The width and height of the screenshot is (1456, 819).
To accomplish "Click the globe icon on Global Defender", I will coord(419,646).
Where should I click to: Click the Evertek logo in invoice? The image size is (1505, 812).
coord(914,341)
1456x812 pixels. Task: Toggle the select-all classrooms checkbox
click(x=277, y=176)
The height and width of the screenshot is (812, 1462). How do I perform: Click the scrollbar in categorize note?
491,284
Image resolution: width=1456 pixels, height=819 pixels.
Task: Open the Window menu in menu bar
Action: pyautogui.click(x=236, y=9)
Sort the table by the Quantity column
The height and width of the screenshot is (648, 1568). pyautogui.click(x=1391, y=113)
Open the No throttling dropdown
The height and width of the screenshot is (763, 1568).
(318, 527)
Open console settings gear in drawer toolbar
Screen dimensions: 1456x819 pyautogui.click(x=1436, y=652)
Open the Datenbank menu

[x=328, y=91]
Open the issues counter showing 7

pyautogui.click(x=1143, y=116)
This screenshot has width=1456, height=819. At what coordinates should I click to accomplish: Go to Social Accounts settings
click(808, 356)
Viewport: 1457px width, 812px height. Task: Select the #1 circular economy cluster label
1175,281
== == ==
All of the entries must be printed again exactly as given.

Output |
The width and height of the screenshot is (1456, 819).
To accomplish "Click the globe icon on Global Defender", I will coord(419,646).
Where should I click to: Click the Evertek logo in invoice? The image size is (1505, 812).
coord(914,341)
1456x812 pixels. Task: Toggle the select-all classrooms checkbox
click(x=277, y=176)
The height and width of the screenshot is (812, 1462). How do I perform: Click the scrollbar in categorize note?
491,284
Image resolution: width=1456 pixels, height=819 pixels.
Task: Open the Window menu in menu bar
Action: pyautogui.click(x=236, y=9)
Sort the table by the Quantity column
The height and width of the screenshot is (648, 1568). pyautogui.click(x=1391, y=113)
Open the No throttling dropdown
The height and width of the screenshot is (763, 1568).
(318, 527)
Open console settings gear in drawer toolbar
Screen dimensions: 1456x819 pyautogui.click(x=1436, y=652)
Open the Datenbank menu

[x=328, y=91]
Open the issues counter showing 7

pyautogui.click(x=1143, y=116)
This screenshot has width=1456, height=819. At what coordinates should I click to accomplish: Go to Social Accounts settings
click(808, 356)
Viewport: 1457px width, 812px height. Task: Select the #1 circular economy cluster label
1175,281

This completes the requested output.